Tuesday, February 21, 2012

69.

In my second year of college, I took a history class on Muslim politics in modern South Asia. It was the first step to what would become my major and independent research. There were nine or ten of us in class, of which seven (including myself) were South Asian Muslim, one was West Indian Muslim and two were white Americans. This is important. I later took history classes on China, ancient Greece and Latin America and I was conscious of the way I engaged with the material differently because of my race and religion and nationality.
This interested me when I studied the philosophy of history (a class with concerns that are supposedly universal), in a room full of people a great deal more colourful than the classrooms teaching regional histories. "Positivism," I scrawled in the margin of my notes, thinking but not really thinking about how there can be no such thing. I tried to take my Pakistani-Muslim-Woman-Sufi parents-Urdu speaking-Punjabi speaking-pro Partition-anti Partition-upper class-American citizen-Pakistan resident goggles off for class, but I never could entirely. I could only sink into the consciousness of the way my person seeped into my readings and interpretations.
One of the girls in my South Asian history class was specialising in ancient Rome. She was from Alaska and needed the class to fulfill her "multicultural" requirement. On my way out of a different class one day, I overheard her telling her friend about our class. "So NOW I can totally talk about how Bangladesh was a product of the oppression of West Packistan's economic exploitation, who knew?" Earlier in class, she had remarked "Whoa! Interesting little country." I disliked her generally. Briefly, our eyes met. She lowered hers in the embarrassment that I had overheard her, neither of us sure why she was embarrassed. I realised I was feeling hurt. My major, my research, my home and my country had suddenly, in my own eyes, appeared as a multicultural requirement. My own history was obscure.

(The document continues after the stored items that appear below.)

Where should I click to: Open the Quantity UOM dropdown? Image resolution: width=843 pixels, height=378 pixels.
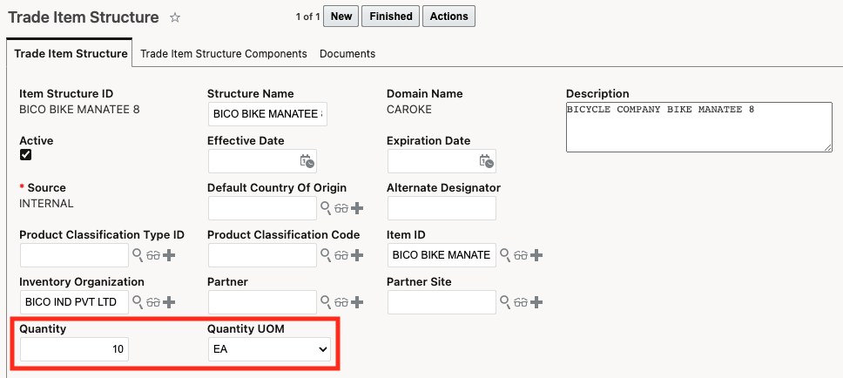point(269,349)
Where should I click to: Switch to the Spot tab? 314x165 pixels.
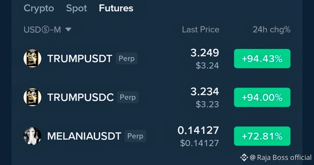click(x=76, y=8)
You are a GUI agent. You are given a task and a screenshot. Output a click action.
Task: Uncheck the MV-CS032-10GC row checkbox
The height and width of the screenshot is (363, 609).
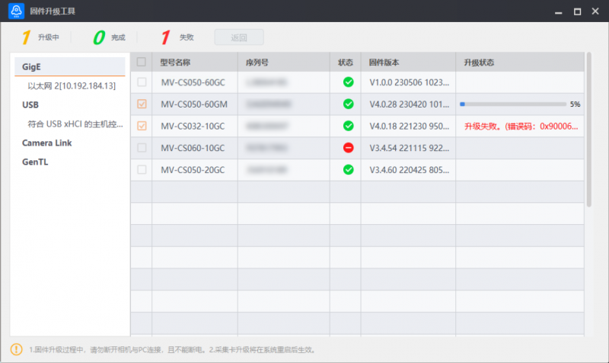coord(142,126)
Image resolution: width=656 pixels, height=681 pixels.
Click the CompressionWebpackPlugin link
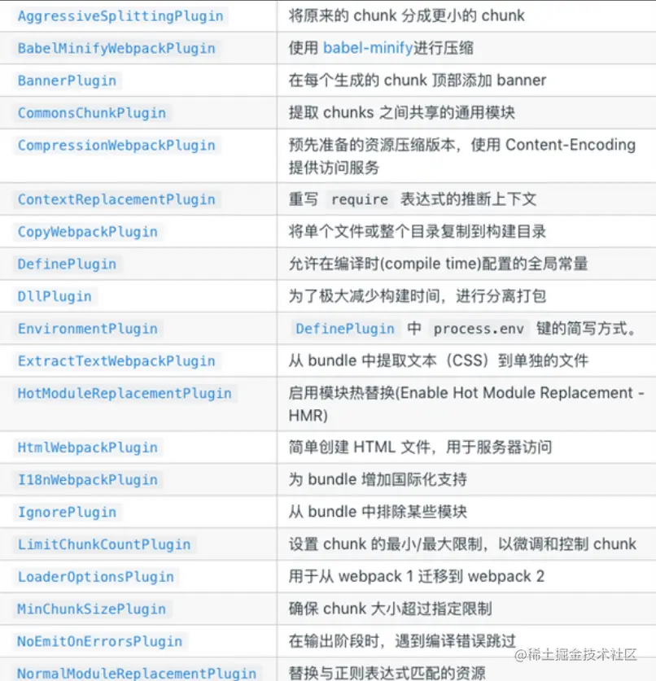coord(116,146)
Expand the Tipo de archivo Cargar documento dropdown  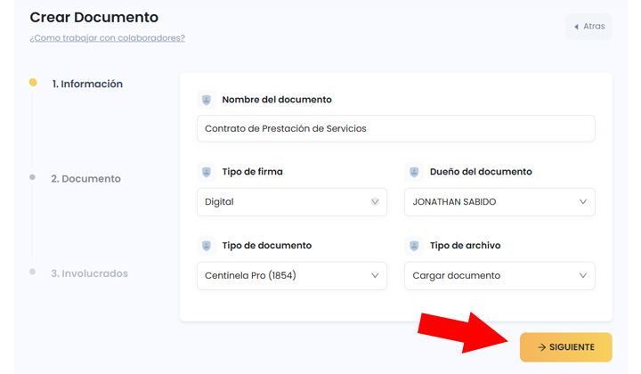coord(499,276)
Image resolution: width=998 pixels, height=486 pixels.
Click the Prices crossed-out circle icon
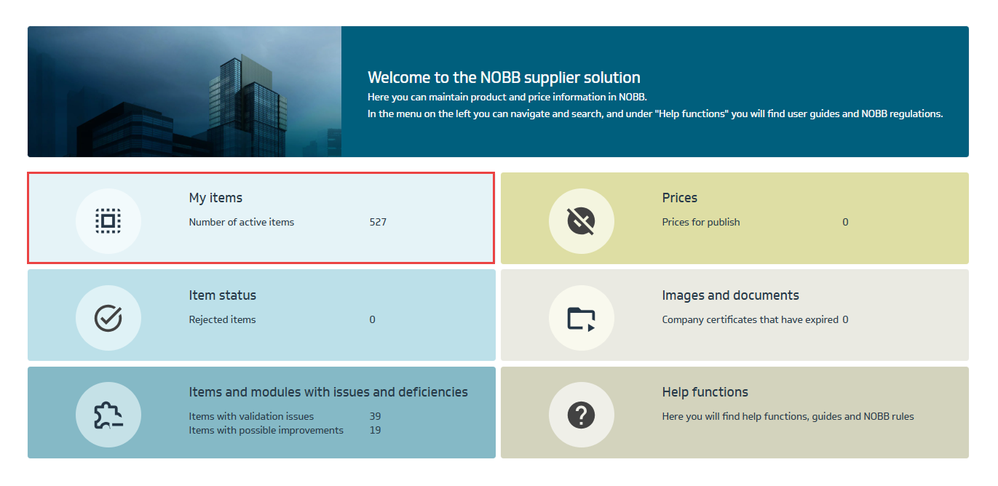[x=581, y=221]
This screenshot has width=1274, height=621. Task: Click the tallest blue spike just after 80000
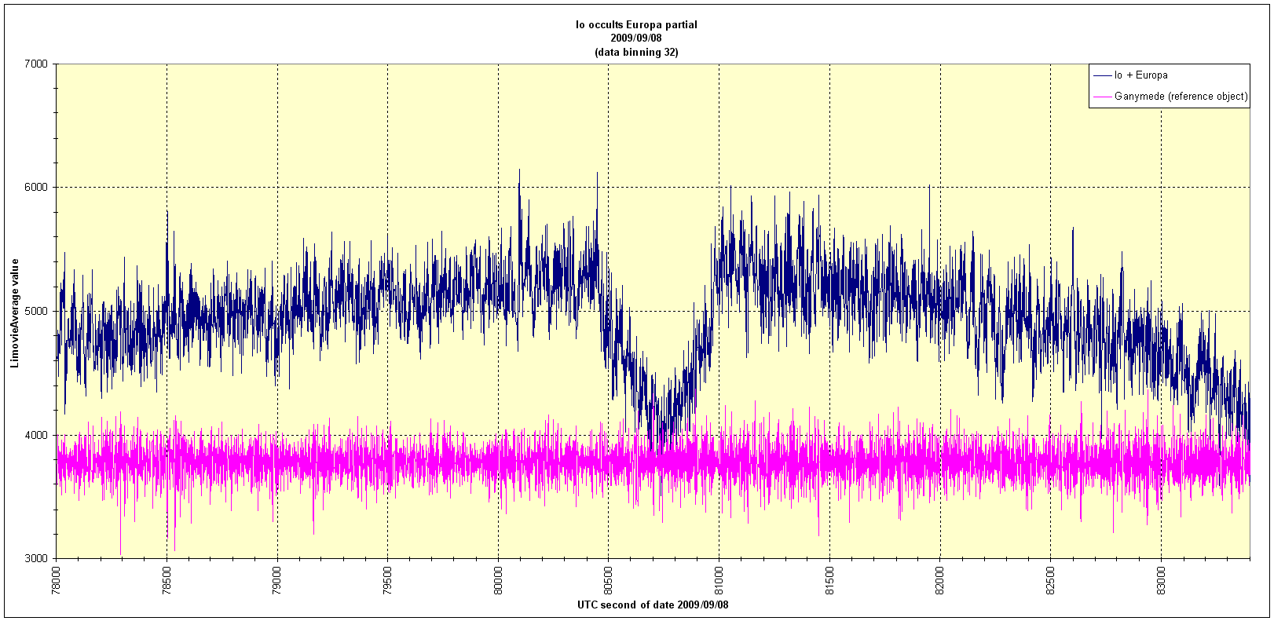click(x=518, y=171)
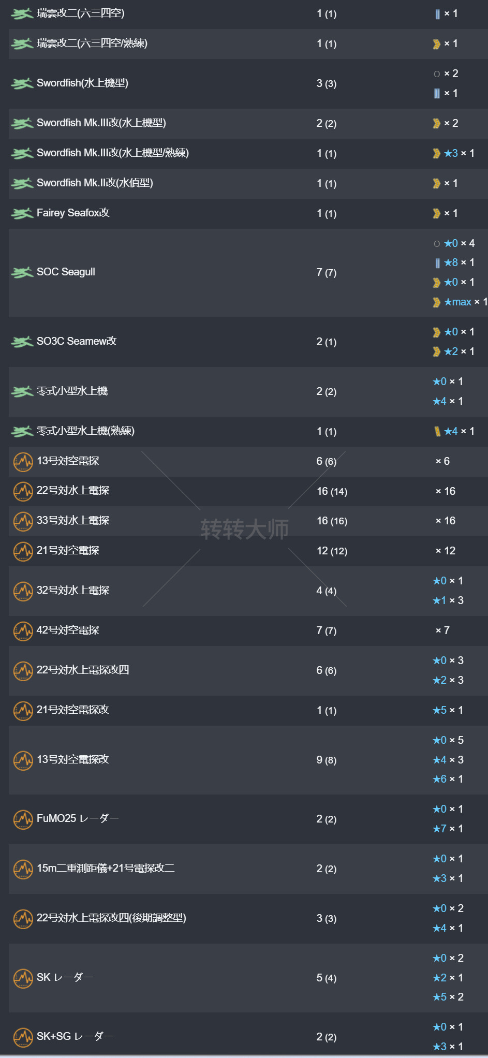Click the 16 (14) count for 22号対水上電探
The height and width of the screenshot is (1058, 488).
tap(332, 491)
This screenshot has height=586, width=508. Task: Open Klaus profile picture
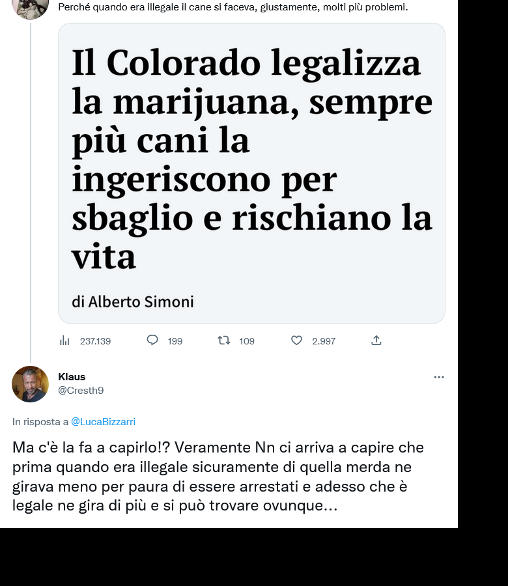click(x=30, y=384)
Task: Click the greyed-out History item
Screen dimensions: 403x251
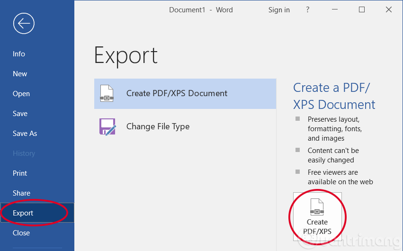Action: 24,153
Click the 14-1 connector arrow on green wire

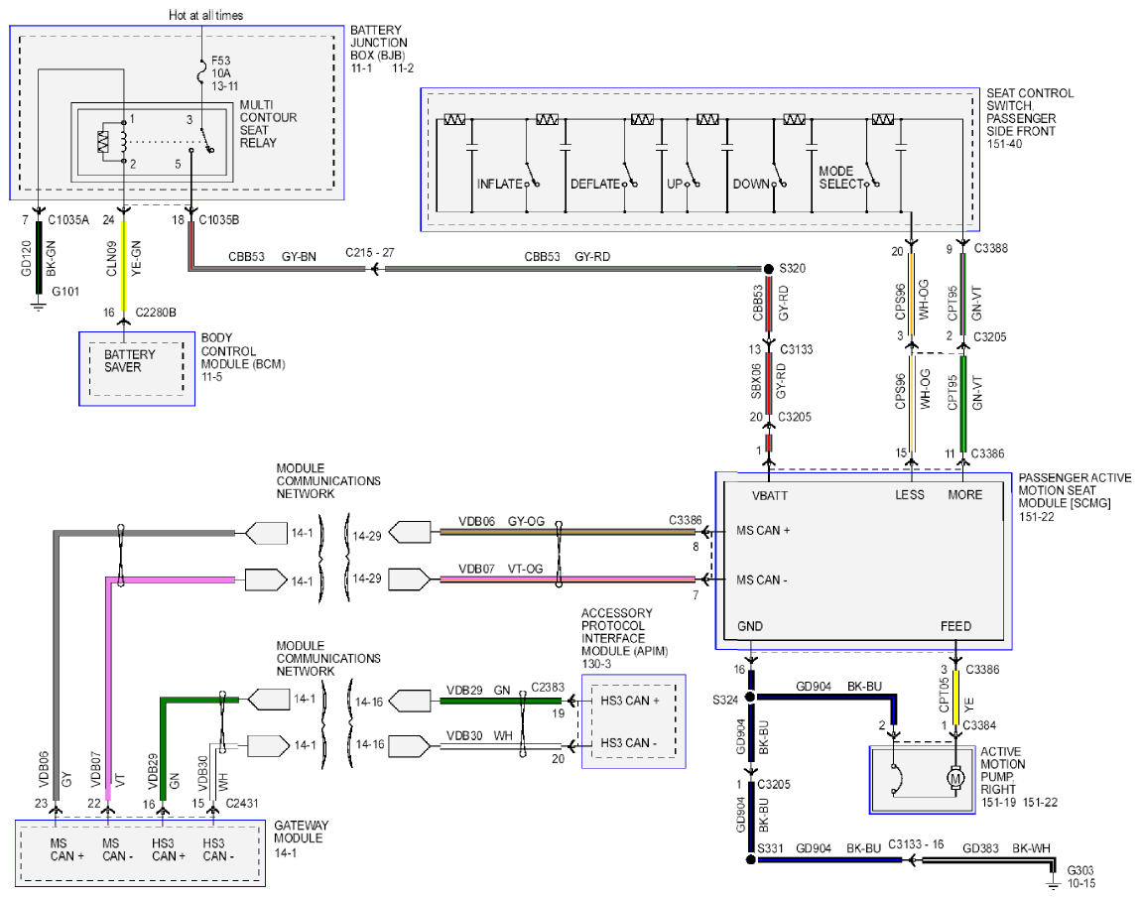point(269,700)
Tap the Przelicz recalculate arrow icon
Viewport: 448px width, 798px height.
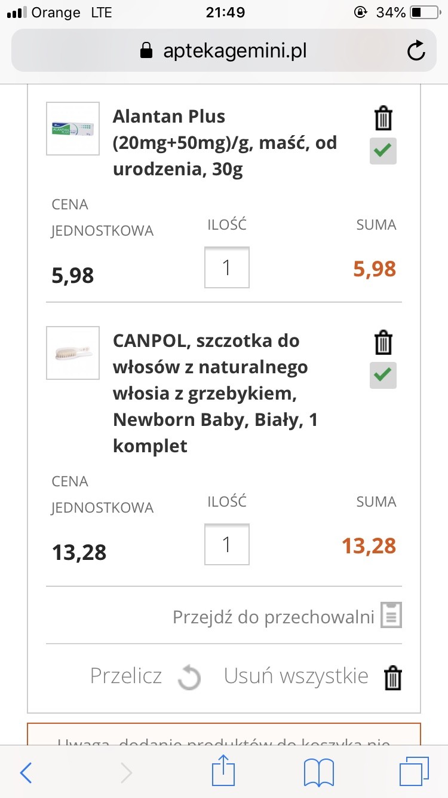(189, 678)
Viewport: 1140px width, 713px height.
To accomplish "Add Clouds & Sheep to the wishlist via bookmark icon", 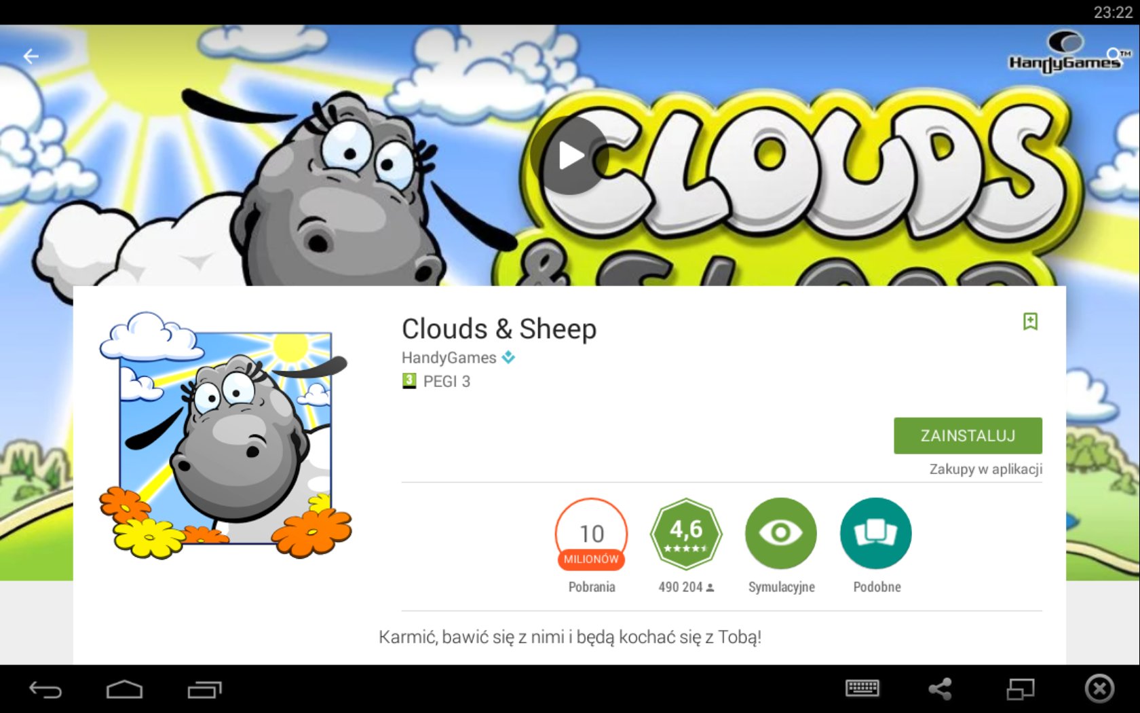I will point(1030,321).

I forced myself to go beyond my comfort zone a lot through Intergroup Dialogues and classes about things I knew nothing about because I was determined not to tokenize any experience or see my own as the norm. I am what I am and you are what you are, you know?
Someone I knew in college boycotted Snapple because of its exoticisation of mangosteen (and therefore Asia). That was beyond my understanding. Mangosteen had nothing to do with my otherness.